I’ve felt too often recently, that we are in an upside down universe. I hadn’t felt it for a while, but it’s almost unbelievable that this situation is still getting worse, despite all the court cases.

That said, there does appear to be a reflection of the transactivist’s new position since the Forstater judgment. “You can believe it if you like, but you can’t say anything about it.” Given that Forstater had unequivocally said something about her views (otherwise nobody would have known) it’s a bizarre and ridiculous take, but then these are people who claim men are women, so expecting any degree of logic is probably foolish on my part.

SinnerBoy · 22/03/2025 15:13

Really, Porton Down either had poor legal advice, or they thought that they could grind him down. How can any employment specialist lawyer NOT be aware of the Forstater ruling?

OK, they may have believed that the law was on their side prior to it, but certain not afterwards. Add on the other bullying and harassment cases, which have only reinforced the knowledge of the right to express sex realist views, what on EARTH were they thinking?

It's time that the bullies and management who encourage and support them get sacked, with a bad report. Wasting taxpayers' and charitable donors' money obviously doesn't faze them at all.

PrettyDamnCosmic · 22/03/2025 15:15

Crouton19 · 22/03/2025 09:16

Paul Kealey, head of counterterrorism at Porton Down, was singled out for criticism.
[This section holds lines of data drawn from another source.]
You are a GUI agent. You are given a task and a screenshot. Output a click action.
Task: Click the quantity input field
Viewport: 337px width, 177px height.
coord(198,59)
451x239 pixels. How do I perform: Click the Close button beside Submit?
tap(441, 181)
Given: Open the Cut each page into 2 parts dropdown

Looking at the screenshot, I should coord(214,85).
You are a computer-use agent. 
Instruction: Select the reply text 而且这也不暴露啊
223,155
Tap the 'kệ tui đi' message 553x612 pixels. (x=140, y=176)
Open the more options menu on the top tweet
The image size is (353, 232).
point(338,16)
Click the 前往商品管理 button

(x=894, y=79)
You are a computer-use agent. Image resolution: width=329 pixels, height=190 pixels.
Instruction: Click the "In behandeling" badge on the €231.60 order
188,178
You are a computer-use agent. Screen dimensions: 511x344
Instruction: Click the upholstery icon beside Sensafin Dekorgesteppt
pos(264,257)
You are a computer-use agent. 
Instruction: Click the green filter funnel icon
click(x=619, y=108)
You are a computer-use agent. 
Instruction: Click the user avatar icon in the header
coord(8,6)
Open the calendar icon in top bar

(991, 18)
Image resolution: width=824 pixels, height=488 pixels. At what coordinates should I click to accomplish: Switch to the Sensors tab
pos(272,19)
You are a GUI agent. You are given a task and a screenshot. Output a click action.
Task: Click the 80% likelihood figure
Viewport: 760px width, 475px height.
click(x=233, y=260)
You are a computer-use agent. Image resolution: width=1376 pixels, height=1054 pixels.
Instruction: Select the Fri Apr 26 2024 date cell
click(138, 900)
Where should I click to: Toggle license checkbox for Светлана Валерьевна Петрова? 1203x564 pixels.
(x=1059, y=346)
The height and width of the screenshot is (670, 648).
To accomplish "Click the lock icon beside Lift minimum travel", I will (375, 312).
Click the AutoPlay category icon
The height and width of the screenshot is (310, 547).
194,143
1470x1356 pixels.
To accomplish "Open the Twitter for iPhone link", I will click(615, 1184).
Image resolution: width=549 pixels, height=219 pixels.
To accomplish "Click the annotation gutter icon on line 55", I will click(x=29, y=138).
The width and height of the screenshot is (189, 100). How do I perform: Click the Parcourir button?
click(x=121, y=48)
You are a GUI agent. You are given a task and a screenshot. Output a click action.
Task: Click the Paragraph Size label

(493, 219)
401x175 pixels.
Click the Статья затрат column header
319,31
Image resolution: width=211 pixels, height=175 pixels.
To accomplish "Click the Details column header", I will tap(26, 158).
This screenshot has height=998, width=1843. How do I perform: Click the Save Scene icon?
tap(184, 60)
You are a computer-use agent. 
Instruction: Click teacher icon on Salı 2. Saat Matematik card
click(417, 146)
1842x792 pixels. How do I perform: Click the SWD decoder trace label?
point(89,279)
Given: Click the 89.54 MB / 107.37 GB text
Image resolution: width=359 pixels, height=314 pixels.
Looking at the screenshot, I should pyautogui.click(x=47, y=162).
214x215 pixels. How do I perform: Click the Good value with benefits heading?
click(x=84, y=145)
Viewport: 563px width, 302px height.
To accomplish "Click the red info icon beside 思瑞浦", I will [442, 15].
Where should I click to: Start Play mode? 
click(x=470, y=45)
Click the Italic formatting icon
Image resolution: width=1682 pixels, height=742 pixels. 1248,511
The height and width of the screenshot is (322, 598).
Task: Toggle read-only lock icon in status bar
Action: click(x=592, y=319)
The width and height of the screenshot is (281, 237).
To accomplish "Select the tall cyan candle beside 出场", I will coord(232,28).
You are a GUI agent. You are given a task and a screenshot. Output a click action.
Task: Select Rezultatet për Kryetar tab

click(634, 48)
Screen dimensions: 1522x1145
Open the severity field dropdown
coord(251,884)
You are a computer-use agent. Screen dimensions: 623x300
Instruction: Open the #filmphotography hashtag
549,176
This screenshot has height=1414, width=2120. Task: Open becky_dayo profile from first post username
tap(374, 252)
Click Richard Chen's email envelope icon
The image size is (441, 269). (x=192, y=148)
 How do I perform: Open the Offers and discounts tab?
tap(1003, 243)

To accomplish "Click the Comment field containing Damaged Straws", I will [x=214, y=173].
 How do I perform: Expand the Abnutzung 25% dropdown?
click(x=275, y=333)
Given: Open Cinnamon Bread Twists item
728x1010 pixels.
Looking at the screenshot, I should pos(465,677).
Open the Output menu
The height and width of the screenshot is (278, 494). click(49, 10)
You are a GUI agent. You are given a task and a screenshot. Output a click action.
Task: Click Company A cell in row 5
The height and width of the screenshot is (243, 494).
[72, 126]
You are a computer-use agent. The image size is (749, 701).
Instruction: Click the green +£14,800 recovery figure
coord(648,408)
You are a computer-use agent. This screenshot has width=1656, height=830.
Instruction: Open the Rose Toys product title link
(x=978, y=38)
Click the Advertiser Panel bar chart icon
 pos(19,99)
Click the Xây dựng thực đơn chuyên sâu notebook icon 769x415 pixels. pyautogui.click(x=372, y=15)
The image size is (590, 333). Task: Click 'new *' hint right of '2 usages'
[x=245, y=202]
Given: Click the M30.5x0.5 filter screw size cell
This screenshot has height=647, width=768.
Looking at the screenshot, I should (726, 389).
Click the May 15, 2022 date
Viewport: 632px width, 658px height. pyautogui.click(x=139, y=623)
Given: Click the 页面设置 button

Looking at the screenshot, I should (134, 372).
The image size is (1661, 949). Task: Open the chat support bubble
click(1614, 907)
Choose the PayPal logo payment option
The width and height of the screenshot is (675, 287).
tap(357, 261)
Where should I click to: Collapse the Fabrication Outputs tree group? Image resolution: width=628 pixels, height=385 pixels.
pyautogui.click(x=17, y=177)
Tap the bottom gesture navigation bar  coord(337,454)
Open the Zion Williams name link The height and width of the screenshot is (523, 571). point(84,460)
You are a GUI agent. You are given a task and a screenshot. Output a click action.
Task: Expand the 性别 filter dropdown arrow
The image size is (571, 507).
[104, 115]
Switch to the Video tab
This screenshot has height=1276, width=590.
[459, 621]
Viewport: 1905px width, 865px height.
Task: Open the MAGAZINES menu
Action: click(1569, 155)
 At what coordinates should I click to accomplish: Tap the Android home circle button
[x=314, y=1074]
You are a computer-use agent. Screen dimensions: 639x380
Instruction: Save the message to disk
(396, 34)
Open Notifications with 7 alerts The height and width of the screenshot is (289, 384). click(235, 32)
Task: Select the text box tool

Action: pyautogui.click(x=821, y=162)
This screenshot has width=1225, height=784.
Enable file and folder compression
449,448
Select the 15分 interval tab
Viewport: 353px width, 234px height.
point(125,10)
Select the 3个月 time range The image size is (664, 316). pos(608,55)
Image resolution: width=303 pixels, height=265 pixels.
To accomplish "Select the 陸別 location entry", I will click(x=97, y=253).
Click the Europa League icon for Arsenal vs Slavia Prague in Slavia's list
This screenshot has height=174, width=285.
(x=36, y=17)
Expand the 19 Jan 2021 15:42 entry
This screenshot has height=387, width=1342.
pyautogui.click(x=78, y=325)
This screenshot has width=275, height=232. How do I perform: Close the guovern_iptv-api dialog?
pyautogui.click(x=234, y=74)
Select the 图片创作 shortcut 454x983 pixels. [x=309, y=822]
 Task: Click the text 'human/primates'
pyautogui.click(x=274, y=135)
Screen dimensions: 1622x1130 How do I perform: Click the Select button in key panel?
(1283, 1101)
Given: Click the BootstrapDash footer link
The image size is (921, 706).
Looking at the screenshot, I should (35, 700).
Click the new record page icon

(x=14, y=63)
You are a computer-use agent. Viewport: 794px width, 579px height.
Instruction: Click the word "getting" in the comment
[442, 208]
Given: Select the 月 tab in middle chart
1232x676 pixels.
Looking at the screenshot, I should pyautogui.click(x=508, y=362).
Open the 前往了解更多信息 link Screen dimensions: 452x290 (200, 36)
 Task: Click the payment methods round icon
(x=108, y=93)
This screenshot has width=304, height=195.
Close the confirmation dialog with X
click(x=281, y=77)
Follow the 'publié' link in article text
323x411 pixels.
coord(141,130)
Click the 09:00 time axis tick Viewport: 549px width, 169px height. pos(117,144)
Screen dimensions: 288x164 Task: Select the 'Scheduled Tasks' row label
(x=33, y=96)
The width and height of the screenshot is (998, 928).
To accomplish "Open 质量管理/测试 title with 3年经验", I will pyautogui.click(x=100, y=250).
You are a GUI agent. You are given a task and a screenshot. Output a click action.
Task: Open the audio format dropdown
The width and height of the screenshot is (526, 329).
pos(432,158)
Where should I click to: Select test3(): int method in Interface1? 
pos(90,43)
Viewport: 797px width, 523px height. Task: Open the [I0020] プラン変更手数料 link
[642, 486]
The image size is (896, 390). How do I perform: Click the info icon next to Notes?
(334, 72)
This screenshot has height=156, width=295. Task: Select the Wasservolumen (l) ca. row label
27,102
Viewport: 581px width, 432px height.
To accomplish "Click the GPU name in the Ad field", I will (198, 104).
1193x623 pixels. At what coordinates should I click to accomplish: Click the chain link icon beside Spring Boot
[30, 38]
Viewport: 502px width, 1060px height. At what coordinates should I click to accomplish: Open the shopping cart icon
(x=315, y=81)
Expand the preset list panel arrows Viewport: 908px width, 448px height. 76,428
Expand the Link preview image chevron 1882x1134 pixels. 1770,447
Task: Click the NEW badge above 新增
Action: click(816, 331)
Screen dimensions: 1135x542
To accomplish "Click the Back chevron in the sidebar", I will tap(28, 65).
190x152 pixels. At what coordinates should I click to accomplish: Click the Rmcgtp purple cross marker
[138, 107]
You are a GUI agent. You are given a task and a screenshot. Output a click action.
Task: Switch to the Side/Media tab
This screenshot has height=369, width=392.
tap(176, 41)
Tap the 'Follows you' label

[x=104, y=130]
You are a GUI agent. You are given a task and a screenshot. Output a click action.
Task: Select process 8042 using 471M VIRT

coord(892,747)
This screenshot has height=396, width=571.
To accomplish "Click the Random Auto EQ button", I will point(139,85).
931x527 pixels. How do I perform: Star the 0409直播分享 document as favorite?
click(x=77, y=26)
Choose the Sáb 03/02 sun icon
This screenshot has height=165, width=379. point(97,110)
He told Wilkins that while staff were permitted to hold gender-critical beliefs, it was “not OK to express such views in the workplace”.

Whereas expressing the opposite view in hostile terms is completely fine! 😔 These people really cannot hear themselves, can they.

Paul Kealey, head of counterterrorism at Porton Down, was singled out for criticism. He told Wilkins that while staff were permitted to hold gender-critical beliefs, it was “not OK to express such views in the workplace”. The tribunal detailed how he created a “hostile and intimidatory environment” for Wilkins and encouraged staff to pick a side, including lobbying on the blog over the conversion therapy ban and to support reform of the Gender Recognition Act.

Kealey, a finalist for advocate of the year at the LGBTQ+ Defence Awards in November, “lost sight of his obligation to be impartial in line with the civil service code”.

I suppose it's too much to ask that Kealey should be disciplined by Porton Down management given his severe criticism by the judge at the Employment Tribunal.

FlirtsWithRhinos · 22/03/2025 15:54

minnienono · 22/03/2025 10:52

All depends on what he was doing. I believe in biological sex but I also believe in treating people with dignity and respect, if people wish to be known by a different name and be called a different pronoun it doesn’t hurt me to respect their wishes. You cannot become the opposite sex to the one you were born but you can present as the opposite gender at work, colleagues should respect this and larger work places should have policies and facilities in place eg a gender neutral toilet for them to use so nobody else is uncomfortable, for small workplaces like mine just use the disabled loo!

A different neo-pronoun? Sure, that doesn't hurt anyone. But cross-sex pronouns or presenting "as" the opposite sex? No, those are harmful.

They are harmful because if you accept that female language can be appropriate for a man, or that a man can think, live or act "as" a woman, what you are really accepting is that the fundamental difference between men and women is not our bodies but in how we think.

That type of sexist and reductive belief hurts everyone, but hurts women especially.

TheywontletmehavethenameIwant · 22/03/2025 16:05

I'm glad he won his case, from what's been said the way he was treated by his employer was manifestly unfair, I'm glad he stood up to them.

As far as his fellow employees are concerned he's right you're wrong and I'm pretty certain Michael Faraday would agree.

What worries me is the defence of this country now lies in the hands of people I would once have been willing to die defending this country from. Not any more, you're on your own now kids.